▶ [WHAT TO PRODUCE]: Update the items starting with the line that contains "Black Cat (85, 66)" and going on through the line that contains "tv shows (163, 6)", replacing "November" with "December" and keeping everything else unchanged. Leave the pictures out of your answer.

▶ [EXTRACTED INFORMATION]:
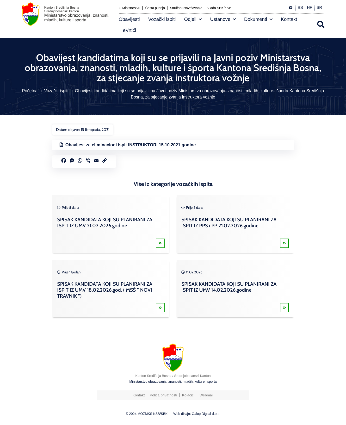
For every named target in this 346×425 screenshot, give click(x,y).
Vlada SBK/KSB (219, 8)
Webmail (206, 395)
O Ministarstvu (129, 8)
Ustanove (223, 19)
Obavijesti (129, 19)
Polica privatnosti (163, 395)
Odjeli (193, 19)
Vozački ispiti (162, 19)
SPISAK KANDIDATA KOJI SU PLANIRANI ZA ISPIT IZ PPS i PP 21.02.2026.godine (229, 222)
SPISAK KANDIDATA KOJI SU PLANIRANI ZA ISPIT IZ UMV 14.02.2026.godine (229, 287)
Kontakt (289, 19)
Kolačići (188, 395)
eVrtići (129, 30)
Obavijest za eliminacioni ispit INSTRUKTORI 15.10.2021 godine (130, 144)
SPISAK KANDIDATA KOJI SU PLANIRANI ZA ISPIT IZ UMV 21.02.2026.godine (104, 222)
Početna (30, 90)
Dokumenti (258, 19)
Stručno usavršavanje (186, 8)
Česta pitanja (155, 8)
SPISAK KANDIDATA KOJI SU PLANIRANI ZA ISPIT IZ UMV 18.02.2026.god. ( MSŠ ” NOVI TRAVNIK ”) (104, 290)
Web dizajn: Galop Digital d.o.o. (196, 414)
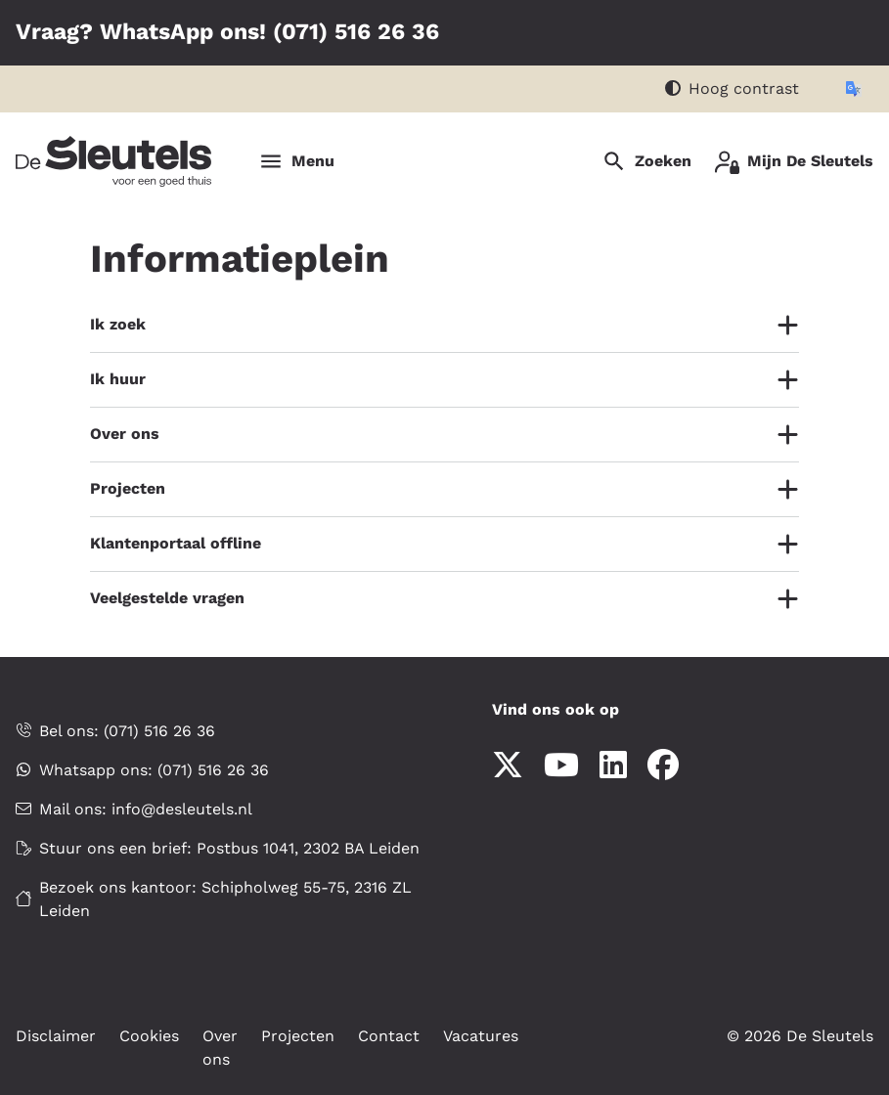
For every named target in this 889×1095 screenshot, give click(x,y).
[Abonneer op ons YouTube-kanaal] (561, 766)
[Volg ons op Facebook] (663, 766)
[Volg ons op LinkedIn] (613, 766)
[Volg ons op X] (507, 766)
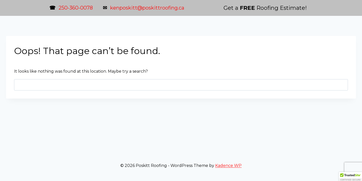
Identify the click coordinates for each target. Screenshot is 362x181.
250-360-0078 (76, 8)
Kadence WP (228, 165)
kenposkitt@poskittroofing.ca (147, 8)
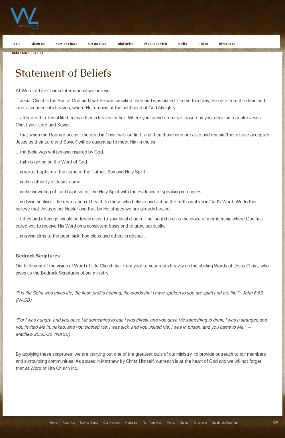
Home (15, 44)
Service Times (66, 44)
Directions (227, 44)
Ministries (125, 44)
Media (183, 44)
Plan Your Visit (155, 44)
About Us (38, 44)
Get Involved (97, 44)
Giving (203, 44)
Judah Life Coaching (27, 53)
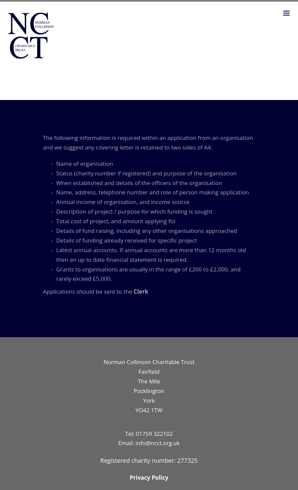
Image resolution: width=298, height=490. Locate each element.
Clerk (141, 291)
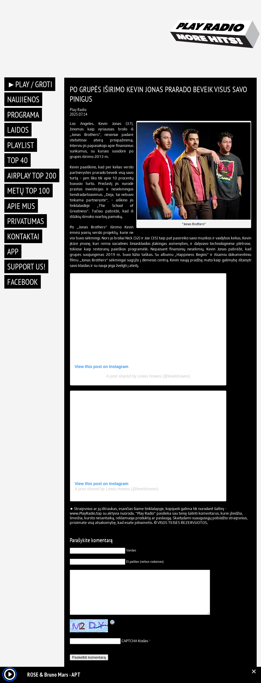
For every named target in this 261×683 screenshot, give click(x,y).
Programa (23, 114)
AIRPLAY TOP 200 (31, 175)
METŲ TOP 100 (28, 190)
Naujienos (23, 99)
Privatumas (25, 221)
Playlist (20, 145)
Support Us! (26, 266)
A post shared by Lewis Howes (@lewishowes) (148, 376)
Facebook (22, 281)
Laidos (18, 129)
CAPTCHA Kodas (135, 641)
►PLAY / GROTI (29, 84)
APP (13, 251)
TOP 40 (17, 160)
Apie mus (21, 206)
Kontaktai (23, 236)
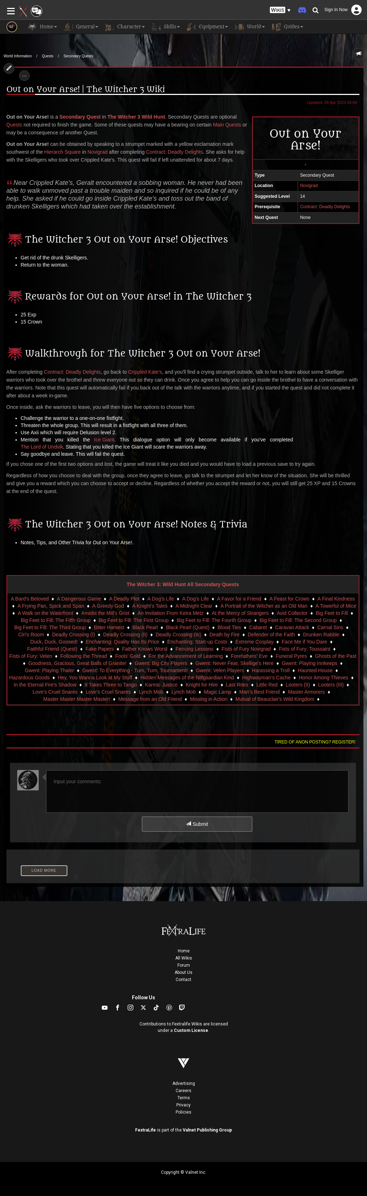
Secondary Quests (78, 56)
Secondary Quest (80, 117)
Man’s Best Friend (259, 692)
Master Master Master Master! (76, 699)
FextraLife (145, 1130)
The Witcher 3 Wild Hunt (136, 117)
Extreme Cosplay (254, 642)
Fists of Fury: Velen (30, 656)
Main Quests (227, 125)
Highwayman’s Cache (266, 677)
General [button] (81, 27)
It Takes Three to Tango (111, 685)
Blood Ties (229, 627)
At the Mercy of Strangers (240, 613)
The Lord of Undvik (42, 447)
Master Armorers (306, 692)
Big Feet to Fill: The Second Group (298, 620)
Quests (47, 56)
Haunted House (315, 670)
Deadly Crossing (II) (125, 634)
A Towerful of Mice (336, 606)
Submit (197, 824)
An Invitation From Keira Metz (171, 613)
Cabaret (258, 627)
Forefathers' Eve (249, 656)
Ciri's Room (31, 634)
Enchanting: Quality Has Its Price (122, 642)
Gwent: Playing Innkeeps (309, 663)
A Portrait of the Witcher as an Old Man (264, 606)
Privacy (183, 1105)
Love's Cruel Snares (55, 692)
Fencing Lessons (195, 649)
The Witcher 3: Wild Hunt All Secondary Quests (183, 584)
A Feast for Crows (289, 599)
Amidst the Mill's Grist (105, 613)
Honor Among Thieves (323, 677)
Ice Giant (104, 439)
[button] (280, 10)
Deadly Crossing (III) (178, 634)
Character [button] (125, 27)
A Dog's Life (160, 599)
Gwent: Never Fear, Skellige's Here (234, 663)
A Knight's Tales (149, 606)
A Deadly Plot (124, 599)
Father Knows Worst (145, 649)
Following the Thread (83, 656)
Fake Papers (99, 649)
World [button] (250, 27)
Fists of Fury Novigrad (246, 649)
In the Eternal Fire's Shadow (45, 685)
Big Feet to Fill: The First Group (134, 620)
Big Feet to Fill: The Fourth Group (214, 620)
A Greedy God (108, 606)
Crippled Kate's (145, 372)
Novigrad (97, 152)
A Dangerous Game (79, 599)
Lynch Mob (151, 692)
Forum (183, 965)
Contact (183, 979)
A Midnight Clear (194, 606)
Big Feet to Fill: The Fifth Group (56, 620)
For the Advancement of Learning (186, 656)
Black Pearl (145, 627)
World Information (18, 56)
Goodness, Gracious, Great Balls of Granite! (77, 663)
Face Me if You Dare (304, 642)
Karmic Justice (161, 685)
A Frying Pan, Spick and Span (51, 606)
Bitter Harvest (109, 627)
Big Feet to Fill (332, 613)
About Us (183, 972)
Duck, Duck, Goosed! (53, 642)
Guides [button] (287, 27)
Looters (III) (331, 685)
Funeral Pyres (291, 656)
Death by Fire (224, 634)
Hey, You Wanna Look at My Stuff (95, 677)
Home (184, 950)
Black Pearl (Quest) (187, 627)
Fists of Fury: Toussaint (304, 649)
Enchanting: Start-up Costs (197, 642)
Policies (183, 1112)
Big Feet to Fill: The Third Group (50, 627)
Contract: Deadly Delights (174, 152)
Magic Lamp (217, 692)
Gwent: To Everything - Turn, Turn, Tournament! (134, 670)
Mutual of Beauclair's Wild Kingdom (274, 699)
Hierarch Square (62, 152)
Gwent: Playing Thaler (49, 670)
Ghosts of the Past (335, 656)
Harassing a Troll (271, 670)
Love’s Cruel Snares (108, 692)
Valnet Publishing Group (207, 1130)
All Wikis (183, 958)
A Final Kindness (336, 599)
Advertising (183, 1083)
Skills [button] (166, 27)
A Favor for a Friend (239, 599)
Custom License (191, 1030)
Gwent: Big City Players (161, 663)
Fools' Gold (127, 656)
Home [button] (42, 27)
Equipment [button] (207, 27)
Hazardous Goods (29, 677)
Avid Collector (292, 613)
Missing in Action (208, 699)
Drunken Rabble (321, 634)
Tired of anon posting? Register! (315, 742)
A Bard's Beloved (30, 599)
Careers (183, 1090)
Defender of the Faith (271, 634)
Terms (183, 1097)
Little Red (266, 685)
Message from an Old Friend (150, 699)
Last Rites (237, 685)
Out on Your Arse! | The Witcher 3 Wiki (85, 90)
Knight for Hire (202, 685)
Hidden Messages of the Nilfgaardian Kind (187, 677)
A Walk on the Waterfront (45, 613)
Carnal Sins (330, 627)
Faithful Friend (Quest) (52, 649)
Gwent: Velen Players (220, 670)
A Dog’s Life (195, 599)
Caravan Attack (292, 627)
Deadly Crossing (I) (73, 634)
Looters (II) (298, 685)
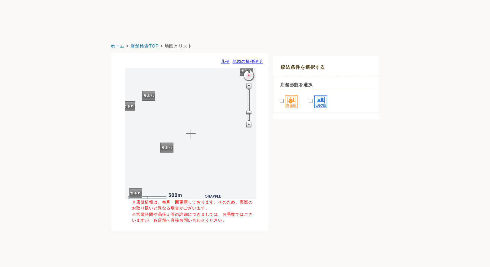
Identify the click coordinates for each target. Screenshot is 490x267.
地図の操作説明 (247, 61)
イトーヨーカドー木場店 (301, 178)
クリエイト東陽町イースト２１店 (310, 248)
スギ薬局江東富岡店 (297, 196)
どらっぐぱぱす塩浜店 (299, 231)
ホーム (117, 45)
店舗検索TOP (144, 45)
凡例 (225, 61)
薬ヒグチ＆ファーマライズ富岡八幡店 (314, 213)
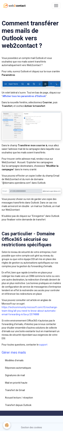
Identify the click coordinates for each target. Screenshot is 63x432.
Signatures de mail (15, 375)
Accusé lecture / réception (19, 397)
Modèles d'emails (14, 360)
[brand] (15, 5)
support (43, 344)
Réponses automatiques (18, 367)
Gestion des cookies (31, 427)
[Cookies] (7, 425)
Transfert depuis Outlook (18, 405)
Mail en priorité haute (16, 382)
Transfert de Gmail (15, 390)
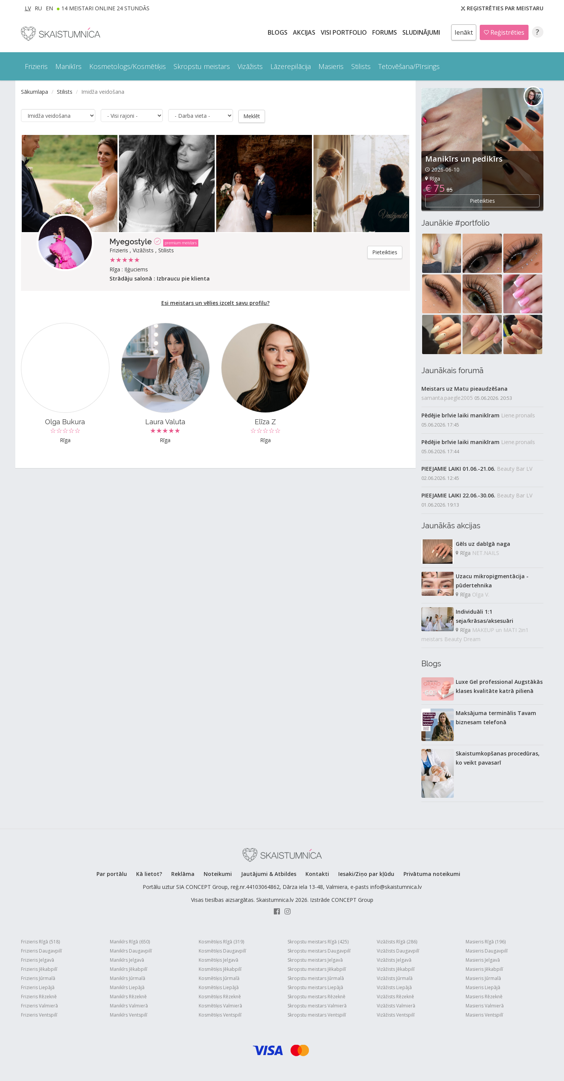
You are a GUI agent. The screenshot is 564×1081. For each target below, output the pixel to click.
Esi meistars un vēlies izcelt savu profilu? (215, 302)
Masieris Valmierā (485, 1005)
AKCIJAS (305, 32)
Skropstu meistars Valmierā (317, 1005)
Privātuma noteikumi (431, 873)
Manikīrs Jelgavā (127, 960)
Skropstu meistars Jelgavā (315, 960)
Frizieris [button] (36, 66)
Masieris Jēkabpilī (484, 969)
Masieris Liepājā (483, 987)
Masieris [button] (331, 66)
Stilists (64, 91)
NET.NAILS (485, 553)
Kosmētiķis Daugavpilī (222, 951)
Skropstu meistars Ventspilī (317, 1015)
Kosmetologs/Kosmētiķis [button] (127, 66)
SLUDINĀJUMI (422, 32)
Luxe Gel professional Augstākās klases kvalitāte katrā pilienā (499, 686)
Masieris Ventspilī (484, 1015)
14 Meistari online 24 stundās (105, 8)
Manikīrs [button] (68, 66)
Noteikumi (218, 873)
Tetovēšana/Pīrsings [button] (409, 66)
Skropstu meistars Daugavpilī (319, 951)
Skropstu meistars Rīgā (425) (318, 941)
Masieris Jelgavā (483, 960)
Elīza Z (265, 421)
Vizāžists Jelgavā (394, 960)
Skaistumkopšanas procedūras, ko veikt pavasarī (498, 758)
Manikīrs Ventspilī (128, 1015)
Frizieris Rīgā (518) (40, 941)
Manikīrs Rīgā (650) (130, 941)
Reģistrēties (504, 32)
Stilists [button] (361, 66)
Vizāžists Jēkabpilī (396, 969)
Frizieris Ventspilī (39, 1015)
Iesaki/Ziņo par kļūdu (366, 873)
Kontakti (317, 873)
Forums (385, 32)
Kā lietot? (149, 873)
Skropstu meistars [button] (202, 66)
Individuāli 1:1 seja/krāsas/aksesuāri (484, 616)
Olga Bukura (65, 421)
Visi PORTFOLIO (344, 32)
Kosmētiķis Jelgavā (218, 960)
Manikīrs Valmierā (129, 1005)
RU (38, 8)
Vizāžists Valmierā (396, 1005)
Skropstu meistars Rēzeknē (316, 996)
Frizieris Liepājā (38, 987)
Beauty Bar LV (514, 468)
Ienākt (464, 32)
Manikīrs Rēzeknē (128, 996)
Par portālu (111, 873)
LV (28, 8)
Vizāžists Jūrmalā (395, 978)
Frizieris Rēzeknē (39, 996)
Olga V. (480, 594)
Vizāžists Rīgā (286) (397, 941)
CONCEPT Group (352, 899)
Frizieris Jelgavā (37, 960)
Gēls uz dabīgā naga (483, 543)
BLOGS (278, 32)
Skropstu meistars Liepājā (315, 987)
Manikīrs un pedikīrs (464, 159)
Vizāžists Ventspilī (396, 1015)
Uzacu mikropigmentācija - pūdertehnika (492, 581)
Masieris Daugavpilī (487, 951)
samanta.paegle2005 (447, 397)
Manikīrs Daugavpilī (131, 951)
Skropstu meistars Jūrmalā (316, 978)
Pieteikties (384, 251)
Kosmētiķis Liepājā (219, 987)
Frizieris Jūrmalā (38, 978)
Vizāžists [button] (250, 66)
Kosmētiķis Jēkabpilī (220, 969)
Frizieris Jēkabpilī (39, 969)
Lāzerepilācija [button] (290, 66)
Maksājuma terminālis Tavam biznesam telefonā (496, 717)
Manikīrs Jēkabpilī (128, 969)
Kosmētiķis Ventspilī (220, 1015)
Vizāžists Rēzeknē (395, 996)
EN (49, 8)
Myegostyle (130, 241)
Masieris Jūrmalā (483, 978)
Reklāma (182, 873)
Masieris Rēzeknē (484, 996)
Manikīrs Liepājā (127, 987)
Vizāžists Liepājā (394, 987)
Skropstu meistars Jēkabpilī (317, 969)
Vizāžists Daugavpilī (398, 951)
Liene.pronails (518, 415)
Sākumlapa (34, 91)
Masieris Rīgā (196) (486, 941)
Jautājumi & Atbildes (268, 873)
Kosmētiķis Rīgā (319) (221, 941)
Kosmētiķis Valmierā (220, 1005)
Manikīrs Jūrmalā (127, 978)
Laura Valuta (165, 421)
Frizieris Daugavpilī (41, 951)
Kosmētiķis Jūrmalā (219, 978)
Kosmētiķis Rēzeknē (220, 996)
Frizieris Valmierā (39, 1005)
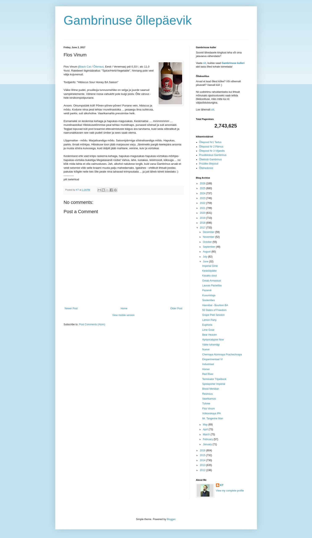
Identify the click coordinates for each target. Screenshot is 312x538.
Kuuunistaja (208, 295)
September (209, 246)
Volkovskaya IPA (211, 413)
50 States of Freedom (214, 310)
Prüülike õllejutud (208, 163)
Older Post (176, 308)
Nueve (205, 349)
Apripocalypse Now (213, 339)
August (207, 251)
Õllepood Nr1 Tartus (210, 142)
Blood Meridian (210, 388)
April (205, 429)
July (205, 256)
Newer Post (71, 308)
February (208, 439)
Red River (207, 374)
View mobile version (123, 315)
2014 (203, 460)
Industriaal (208, 364)
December (209, 232)
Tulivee (206, 403)
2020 (203, 212)
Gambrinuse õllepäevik (128, 20)
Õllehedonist (206, 168)
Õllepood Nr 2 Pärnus (211, 146)
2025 (203, 188)
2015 (203, 455)
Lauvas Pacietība (211, 285)
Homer (206, 369)
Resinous (207, 393)
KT (222, 485)
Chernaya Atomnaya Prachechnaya (222, 354)
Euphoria (207, 324)
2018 (203, 222)
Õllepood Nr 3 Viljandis (212, 150)
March (207, 434)
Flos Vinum (208, 408)
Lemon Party (209, 320)
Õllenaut (98, 66)
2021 (203, 208)
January (207, 444)
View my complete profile (230, 490)
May (205, 424)
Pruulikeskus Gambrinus (212, 155)
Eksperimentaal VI (212, 359)
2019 (203, 218)
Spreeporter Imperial (213, 384)
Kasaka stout (209, 275)
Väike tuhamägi (211, 344)
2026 (203, 183)
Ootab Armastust (211, 280)
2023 (203, 198)
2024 (203, 193)
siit (204, 63)
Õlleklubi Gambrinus (210, 159)
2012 (203, 470)
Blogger (171, 519)
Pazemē (206, 290)
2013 (203, 465)
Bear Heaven (209, 334)
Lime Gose (208, 329)
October (207, 241)
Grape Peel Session (213, 315)
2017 (203, 227)
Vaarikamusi (209, 398)
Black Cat (85, 66)
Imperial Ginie (210, 265)
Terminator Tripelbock (214, 379)
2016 (203, 450)
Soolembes (208, 300)
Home (124, 308)
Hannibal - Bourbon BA (215, 305)
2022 (203, 203)
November (209, 236)
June (206, 261)
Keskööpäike (209, 270)
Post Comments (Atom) (92, 324)
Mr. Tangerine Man (212, 418)
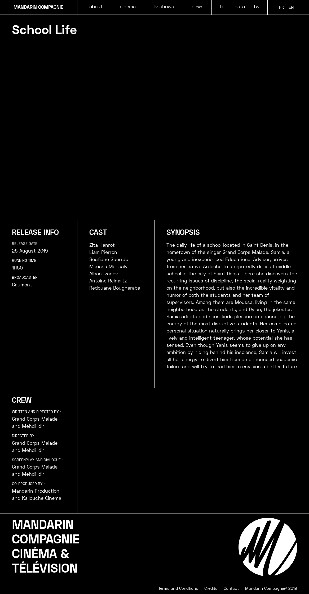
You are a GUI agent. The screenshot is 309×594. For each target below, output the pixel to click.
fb (222, 6)
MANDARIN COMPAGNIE (38, 7)
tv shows (163, 6)
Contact (231, 588)
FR (281, 7)
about (96, 6)
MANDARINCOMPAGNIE (46, 532)
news (198, 6)
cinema (128, 6)
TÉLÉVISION (45, 568)
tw (256, 6)
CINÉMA (34, 554)
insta (239, 6)
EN (291, 7)
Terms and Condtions (178, 588)
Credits (210, 588)
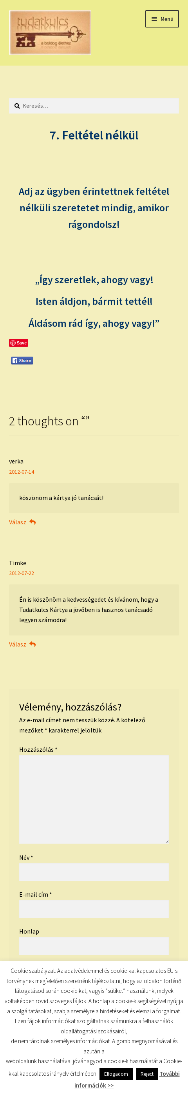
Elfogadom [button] (116, 1074)
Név (26, 857)
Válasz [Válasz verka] (17, 522)
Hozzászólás (38, 749)
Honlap (29, 931)
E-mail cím (35, 894)
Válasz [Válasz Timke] (17, 644)
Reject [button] (147, 1074)
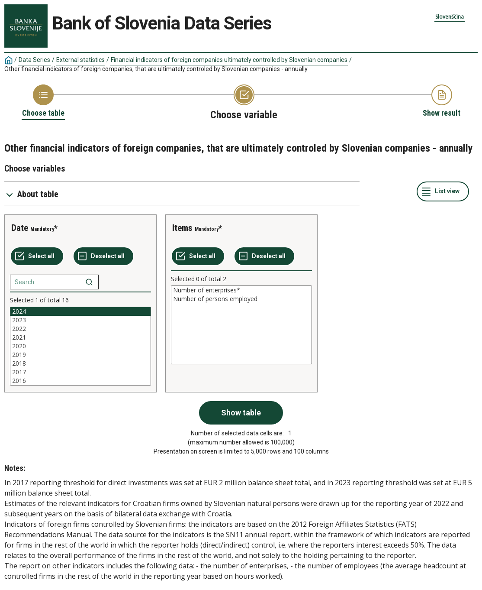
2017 (80, 372)
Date (19, 228)
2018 (80, 363)
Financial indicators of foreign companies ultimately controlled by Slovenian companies (229, 59)
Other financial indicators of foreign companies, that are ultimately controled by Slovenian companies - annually (156, 68)
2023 (80, 320)
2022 (80, 328)
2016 (80, 380)
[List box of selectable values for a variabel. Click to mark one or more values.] (80, 346)
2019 (80, 354)
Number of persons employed (241, 299)
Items (182, 228)
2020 (80, 346)
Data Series (34, 59)
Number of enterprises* (241, 290)
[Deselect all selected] (103, 256)
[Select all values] (37, 256)
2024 (80, 311)
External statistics (80, 59)
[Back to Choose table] (43, 101)
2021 (80, 337)
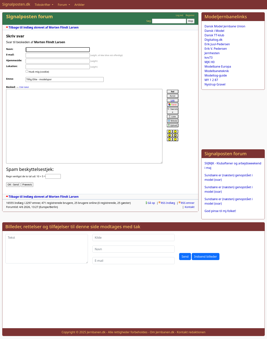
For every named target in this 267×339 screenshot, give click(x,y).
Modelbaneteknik (217, 71)
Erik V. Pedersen (216, 49)
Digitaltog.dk (214, 40)
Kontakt (190, 207)
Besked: (11, 87)
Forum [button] (63, 5)
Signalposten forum (29, 16)
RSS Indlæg (168, 203)
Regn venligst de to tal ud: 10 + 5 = (25, 176)
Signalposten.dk (16, 4)
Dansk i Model (214, 31)
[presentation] (207, 241)
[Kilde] (133, 237)
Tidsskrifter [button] (43, 5)
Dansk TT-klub (214, 35)
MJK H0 (210, 62)
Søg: (148, 21)
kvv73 (209, 57)
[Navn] (133, 249)
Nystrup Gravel (215, 84)
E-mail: (10, 54)
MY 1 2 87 (211, 80)
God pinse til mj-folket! (220, 211)
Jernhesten (212, 53)
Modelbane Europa (218, 66)
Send (185, 256)
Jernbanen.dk (96, 332)
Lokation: (12, 66)
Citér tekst (24, 87)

▶ [FINAL RESULT]:
Black Cat (85, 66)
Imperial Ginie (210, 265)
Terminator Tripelbock (214, 379)
2016 (203, 450)
Soolembes (208, 300)
Home (124, 308)
Hannibal - Bourbon BA (215, 305)
2022 (203, 203)
December (209, 236)
June (206, 261)
Keskööpäike (209, 270)
Post Comments (Atom) (92, 324)
Mr. Tangerine Man (212, 418)
You are a GUI agent. The screenshot is 309×594. For each target below, output the pixel to click.
fb (222, 6)
MANDARIN COMPAGNIE (38, 7)
tv shows (163, 6)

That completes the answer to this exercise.